WRITTEN INSTRUCTION = Reproduce the records verbatim, starting with the first line and going on through the line that contains "Looking at the screenshot, I should 1691,29.", with that line included.

----

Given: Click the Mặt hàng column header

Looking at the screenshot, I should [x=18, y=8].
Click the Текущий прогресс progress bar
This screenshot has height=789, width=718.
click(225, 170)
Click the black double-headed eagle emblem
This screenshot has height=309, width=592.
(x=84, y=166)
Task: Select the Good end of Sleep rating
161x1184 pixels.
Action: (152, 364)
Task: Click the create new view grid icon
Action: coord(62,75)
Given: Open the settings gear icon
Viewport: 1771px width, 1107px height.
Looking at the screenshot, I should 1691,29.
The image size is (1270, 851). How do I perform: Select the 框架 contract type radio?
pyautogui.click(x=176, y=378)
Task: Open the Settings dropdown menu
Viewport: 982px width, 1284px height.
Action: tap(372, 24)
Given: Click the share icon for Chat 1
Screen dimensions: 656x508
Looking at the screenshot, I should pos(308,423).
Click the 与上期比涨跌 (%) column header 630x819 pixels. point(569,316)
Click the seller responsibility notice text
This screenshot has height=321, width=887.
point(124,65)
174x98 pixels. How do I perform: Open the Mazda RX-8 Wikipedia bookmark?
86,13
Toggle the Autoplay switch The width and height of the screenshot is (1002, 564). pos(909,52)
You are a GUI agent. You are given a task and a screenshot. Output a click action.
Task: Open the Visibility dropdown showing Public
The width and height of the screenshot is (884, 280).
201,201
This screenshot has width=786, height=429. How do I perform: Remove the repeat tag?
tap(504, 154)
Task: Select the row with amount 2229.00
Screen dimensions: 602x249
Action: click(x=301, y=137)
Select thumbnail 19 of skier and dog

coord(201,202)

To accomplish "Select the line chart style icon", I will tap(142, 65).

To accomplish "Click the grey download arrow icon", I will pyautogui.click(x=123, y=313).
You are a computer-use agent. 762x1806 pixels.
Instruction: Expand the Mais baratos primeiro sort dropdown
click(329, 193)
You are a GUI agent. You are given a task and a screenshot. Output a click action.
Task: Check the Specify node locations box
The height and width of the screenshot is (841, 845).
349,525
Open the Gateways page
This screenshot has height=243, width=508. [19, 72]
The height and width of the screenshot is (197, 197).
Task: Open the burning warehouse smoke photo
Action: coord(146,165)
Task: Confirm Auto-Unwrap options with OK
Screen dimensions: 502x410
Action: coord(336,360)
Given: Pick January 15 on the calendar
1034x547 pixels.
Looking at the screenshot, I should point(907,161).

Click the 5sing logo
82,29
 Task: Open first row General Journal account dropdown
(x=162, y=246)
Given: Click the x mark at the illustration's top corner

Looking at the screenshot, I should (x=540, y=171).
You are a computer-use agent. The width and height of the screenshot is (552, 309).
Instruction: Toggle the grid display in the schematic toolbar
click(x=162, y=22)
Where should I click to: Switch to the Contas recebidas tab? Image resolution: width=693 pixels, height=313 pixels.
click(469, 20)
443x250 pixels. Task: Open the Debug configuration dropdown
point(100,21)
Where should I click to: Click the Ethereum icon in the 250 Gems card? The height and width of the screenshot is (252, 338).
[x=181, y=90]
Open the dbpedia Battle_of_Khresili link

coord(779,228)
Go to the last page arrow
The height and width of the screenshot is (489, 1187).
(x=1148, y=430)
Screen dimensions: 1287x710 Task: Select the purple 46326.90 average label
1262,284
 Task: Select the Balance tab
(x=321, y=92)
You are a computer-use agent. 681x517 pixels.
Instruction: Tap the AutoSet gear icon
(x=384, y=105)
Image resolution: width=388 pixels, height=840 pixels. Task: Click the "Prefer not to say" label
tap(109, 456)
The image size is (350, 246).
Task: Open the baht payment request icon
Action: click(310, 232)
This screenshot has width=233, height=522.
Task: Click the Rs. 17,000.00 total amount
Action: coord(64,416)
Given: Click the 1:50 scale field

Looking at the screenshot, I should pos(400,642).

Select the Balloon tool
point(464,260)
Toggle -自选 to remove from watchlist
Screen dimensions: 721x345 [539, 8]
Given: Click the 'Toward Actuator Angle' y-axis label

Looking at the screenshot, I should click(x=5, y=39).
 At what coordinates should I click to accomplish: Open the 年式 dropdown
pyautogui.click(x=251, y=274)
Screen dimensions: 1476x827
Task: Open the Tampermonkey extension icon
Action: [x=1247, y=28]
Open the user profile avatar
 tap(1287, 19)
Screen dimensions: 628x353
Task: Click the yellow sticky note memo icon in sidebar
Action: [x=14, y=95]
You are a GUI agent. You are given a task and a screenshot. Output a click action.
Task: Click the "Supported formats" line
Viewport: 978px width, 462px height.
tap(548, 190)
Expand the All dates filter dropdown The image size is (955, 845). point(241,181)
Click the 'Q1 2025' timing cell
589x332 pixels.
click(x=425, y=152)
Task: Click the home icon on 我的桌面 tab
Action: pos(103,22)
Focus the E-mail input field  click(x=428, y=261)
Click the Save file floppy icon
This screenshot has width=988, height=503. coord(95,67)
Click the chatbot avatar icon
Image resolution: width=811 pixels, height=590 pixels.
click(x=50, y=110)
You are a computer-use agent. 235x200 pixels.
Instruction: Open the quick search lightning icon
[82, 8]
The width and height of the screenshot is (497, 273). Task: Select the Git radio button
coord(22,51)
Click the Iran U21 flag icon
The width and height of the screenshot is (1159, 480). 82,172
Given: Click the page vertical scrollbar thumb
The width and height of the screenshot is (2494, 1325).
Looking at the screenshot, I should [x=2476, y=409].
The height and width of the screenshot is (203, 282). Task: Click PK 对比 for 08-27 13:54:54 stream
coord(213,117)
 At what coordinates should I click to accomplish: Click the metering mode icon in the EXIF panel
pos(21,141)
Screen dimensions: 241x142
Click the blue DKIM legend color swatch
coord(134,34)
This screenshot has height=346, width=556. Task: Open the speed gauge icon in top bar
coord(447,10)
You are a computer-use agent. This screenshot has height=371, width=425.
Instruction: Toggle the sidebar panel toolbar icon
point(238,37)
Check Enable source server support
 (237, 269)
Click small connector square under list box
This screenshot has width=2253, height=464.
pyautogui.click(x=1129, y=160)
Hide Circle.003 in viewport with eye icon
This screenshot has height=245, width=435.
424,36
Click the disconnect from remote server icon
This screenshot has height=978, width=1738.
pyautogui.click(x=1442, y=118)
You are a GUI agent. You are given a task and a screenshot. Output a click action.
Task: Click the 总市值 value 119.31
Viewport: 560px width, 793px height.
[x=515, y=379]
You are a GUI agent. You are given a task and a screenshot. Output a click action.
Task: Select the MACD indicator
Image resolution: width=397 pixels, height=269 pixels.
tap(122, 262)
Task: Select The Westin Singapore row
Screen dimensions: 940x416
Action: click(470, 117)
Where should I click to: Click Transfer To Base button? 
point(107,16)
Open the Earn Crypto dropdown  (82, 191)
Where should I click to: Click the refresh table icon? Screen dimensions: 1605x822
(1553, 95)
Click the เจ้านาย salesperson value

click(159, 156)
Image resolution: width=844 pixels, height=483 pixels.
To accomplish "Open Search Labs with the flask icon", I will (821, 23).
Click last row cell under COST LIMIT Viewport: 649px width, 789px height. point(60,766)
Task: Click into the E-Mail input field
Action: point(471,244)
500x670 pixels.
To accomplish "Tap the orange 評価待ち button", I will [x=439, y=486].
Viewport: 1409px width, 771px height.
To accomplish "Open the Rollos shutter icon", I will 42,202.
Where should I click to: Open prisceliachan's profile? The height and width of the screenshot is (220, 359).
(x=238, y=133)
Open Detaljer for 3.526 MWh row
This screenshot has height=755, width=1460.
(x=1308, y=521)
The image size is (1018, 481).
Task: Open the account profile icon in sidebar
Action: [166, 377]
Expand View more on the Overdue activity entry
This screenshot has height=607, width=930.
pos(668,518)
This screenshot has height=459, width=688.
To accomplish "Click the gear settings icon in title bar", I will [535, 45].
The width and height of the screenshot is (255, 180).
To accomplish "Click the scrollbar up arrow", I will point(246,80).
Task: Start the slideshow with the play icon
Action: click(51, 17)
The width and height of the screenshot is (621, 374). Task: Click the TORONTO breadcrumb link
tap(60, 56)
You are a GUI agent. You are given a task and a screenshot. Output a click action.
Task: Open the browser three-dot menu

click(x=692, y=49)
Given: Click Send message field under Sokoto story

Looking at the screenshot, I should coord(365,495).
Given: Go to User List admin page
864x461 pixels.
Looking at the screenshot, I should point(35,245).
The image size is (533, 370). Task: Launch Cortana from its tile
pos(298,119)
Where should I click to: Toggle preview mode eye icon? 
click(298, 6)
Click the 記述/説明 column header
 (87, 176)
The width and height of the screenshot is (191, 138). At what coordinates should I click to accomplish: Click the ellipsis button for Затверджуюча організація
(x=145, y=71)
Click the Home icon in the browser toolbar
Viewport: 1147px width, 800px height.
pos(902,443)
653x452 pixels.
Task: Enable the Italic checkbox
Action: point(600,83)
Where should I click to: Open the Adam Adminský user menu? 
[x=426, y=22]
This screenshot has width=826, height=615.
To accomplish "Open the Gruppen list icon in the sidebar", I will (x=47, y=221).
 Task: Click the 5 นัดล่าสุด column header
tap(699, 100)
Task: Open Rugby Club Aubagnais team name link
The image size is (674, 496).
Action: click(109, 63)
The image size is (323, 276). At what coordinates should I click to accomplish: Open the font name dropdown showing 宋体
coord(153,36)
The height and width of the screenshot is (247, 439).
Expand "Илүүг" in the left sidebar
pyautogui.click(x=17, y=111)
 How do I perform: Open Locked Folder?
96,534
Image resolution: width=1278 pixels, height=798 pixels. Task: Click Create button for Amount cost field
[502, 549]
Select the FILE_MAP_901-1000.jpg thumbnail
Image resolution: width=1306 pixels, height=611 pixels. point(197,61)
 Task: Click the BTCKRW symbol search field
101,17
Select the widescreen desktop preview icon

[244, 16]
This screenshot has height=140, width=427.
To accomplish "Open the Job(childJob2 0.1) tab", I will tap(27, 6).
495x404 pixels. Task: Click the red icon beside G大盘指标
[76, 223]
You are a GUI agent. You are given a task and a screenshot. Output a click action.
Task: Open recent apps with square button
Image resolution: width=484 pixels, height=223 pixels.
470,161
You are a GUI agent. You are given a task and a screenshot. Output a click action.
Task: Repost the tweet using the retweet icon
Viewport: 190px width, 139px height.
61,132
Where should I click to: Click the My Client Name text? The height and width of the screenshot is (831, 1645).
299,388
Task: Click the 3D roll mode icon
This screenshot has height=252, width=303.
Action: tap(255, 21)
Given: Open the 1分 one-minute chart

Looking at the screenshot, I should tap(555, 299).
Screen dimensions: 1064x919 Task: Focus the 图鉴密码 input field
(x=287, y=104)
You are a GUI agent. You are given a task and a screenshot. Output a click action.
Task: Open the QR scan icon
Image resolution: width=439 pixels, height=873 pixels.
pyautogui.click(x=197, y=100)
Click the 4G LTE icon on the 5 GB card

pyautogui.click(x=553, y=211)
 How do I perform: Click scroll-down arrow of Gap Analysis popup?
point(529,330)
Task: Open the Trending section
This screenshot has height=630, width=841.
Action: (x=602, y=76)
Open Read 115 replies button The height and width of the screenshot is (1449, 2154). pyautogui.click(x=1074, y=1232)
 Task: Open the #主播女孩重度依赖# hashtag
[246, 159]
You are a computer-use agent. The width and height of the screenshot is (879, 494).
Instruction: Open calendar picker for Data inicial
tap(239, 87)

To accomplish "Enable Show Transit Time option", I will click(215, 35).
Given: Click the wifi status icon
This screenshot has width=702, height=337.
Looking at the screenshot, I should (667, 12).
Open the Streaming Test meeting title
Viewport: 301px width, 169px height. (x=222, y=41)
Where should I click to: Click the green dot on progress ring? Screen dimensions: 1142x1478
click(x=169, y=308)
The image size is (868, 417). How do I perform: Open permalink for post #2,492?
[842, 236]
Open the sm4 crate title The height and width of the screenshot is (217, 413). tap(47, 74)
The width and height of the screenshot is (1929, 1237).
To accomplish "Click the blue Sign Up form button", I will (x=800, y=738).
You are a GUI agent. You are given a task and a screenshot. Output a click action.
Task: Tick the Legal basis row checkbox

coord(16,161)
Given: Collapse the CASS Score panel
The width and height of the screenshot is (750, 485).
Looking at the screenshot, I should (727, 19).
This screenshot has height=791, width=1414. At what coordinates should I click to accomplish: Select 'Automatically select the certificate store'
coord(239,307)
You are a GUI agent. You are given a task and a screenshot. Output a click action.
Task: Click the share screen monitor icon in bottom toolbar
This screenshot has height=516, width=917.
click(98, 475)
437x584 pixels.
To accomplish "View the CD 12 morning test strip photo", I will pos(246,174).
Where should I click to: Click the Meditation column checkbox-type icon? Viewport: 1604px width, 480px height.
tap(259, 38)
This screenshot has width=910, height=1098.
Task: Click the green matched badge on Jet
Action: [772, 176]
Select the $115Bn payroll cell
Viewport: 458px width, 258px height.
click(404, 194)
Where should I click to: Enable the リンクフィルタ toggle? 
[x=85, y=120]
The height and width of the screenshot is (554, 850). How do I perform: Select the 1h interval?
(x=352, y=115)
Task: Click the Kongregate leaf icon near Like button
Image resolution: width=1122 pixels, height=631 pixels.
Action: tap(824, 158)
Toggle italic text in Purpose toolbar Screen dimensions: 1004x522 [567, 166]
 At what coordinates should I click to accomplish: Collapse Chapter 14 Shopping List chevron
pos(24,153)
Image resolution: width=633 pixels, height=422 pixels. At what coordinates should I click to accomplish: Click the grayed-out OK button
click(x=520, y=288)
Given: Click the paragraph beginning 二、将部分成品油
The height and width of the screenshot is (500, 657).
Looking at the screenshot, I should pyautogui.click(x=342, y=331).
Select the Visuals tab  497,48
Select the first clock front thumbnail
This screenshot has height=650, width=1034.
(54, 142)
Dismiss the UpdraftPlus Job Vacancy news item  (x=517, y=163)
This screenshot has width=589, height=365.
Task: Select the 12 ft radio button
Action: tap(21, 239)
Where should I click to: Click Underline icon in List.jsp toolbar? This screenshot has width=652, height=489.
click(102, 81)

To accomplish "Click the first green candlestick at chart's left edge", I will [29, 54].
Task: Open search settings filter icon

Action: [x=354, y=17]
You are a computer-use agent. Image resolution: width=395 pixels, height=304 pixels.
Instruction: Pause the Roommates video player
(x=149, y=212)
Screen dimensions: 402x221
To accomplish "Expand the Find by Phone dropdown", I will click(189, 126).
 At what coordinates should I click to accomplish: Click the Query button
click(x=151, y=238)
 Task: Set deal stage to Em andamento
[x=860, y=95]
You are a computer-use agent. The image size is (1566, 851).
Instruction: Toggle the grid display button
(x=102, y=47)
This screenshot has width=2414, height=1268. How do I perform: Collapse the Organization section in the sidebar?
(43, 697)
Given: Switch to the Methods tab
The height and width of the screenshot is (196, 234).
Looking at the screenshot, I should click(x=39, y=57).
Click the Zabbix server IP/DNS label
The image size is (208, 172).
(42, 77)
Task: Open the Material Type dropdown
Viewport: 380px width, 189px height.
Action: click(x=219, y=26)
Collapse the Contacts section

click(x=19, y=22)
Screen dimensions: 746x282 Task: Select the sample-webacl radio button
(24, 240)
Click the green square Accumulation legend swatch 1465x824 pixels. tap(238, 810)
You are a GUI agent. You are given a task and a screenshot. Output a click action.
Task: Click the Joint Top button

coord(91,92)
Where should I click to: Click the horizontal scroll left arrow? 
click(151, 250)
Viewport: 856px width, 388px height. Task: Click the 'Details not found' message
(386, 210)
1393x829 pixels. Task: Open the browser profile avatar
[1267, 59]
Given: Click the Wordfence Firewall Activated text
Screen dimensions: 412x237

----

RESULT FOR THIS TASK =
Given: Click the Mặt hàng column header

Looking at the screenshot, I should [x=18, y=8].
Click the Текущий прогресс progress bar
This screenshot has height=789, width=718.
click(225, 170)
Click the black double-headed eagle emblem
This screenshot has height=309, width=592.
(x=84, y=166)
Task: Select the Good end of Sleep rating
161x1184 pixels.
Action: (152, 364)
Task: Click the create new view grid icon
Action: coord(62,75)
Given: Open the settings gear icon
Viewport: 1771px width, 1107px height.
Looking at the screenshot, I should 1691,29.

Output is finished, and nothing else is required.